Pour l’heure, il est chargé de coordonner une campagne nationale d’information. Sur son bureau neuf, il a posé un épais dossier qui rend compte des dernières avancées scientifiques concernant la Sympathie. Il a longuement étudié son fonctionnement et son mode de contamination, et pense avoir tout compris. Il vient également d’apprendre que des scientifiques ont enfin pu mettre en évidence les conséquences à long terme du virus, et que le ministère de la Santé finance une importante recherche visant à l’isoler et à le neutraliser, ainsi qu’à le modifier pour le réintroduire de façon contrôlée. Le but est de devancer des laboratoires américains qui, paraît-il, inquiets du développement incontrôlable de la Sympathie, travaillent à la recherche d’un remède, d’un antivirus, déjà nommé dans le milieu médical français le “vaccin antipathique”.

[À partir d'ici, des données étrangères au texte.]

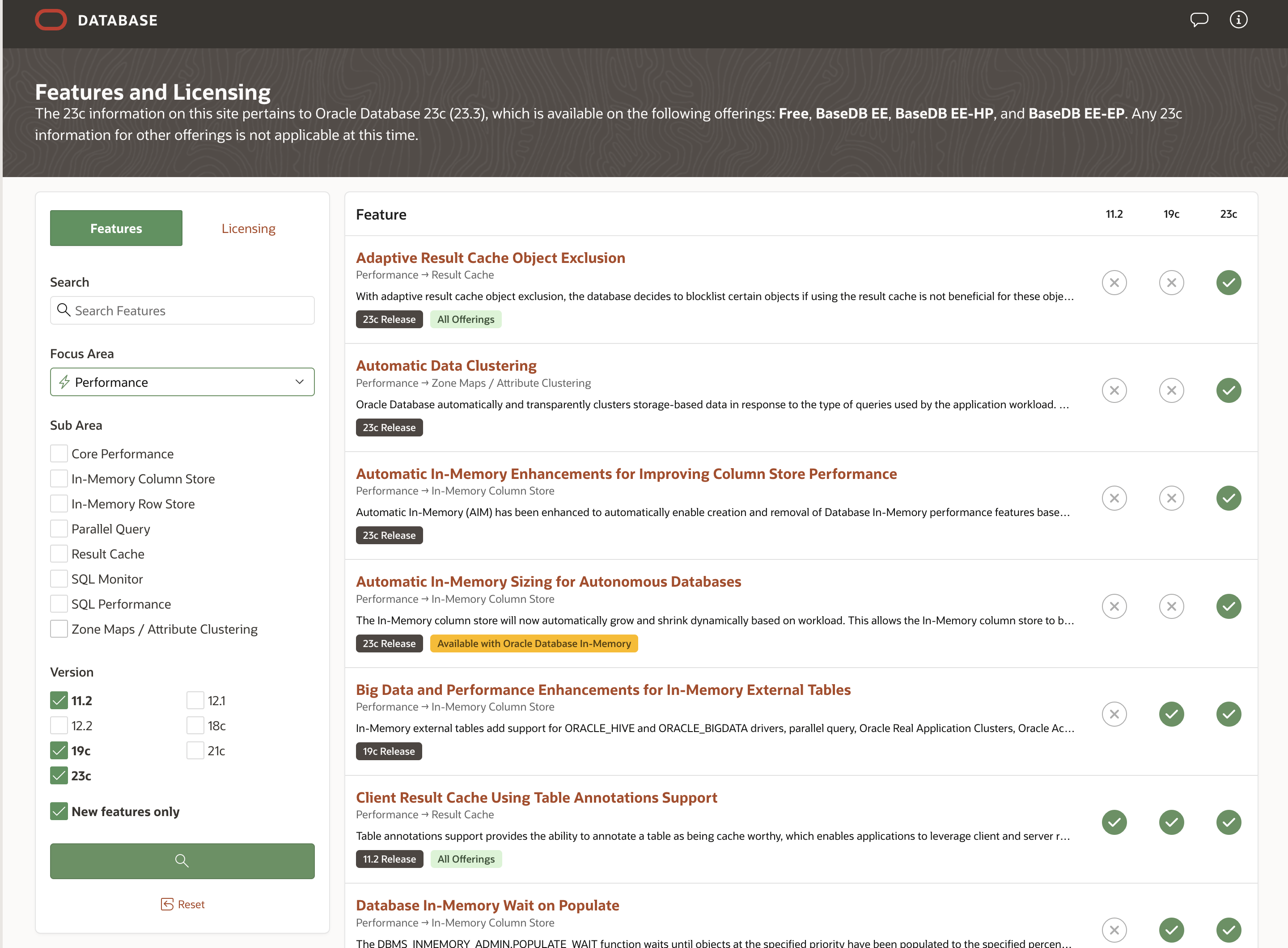Select the Features tab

Comment sensibiliser l’opinion publique à la nécessité d’introduire un virus de Sympathie modifié, et de contrôler désormais l’utilisation du virus d’origine ?

Fabrice Legrand pense à Marie, son ex-petite amie, et à ces gens, à tous ces gens en province, car ici on dit province quelle que soit la région, qui se mobilisent pour la Sympathie. Quelque chose lui dit que les gens comme eux risquent d’être difficiles à convaincre.

Mais il trouvera forcément un moyen de leur faire avaler la pilule. Il suffit de trouver une corde sensible.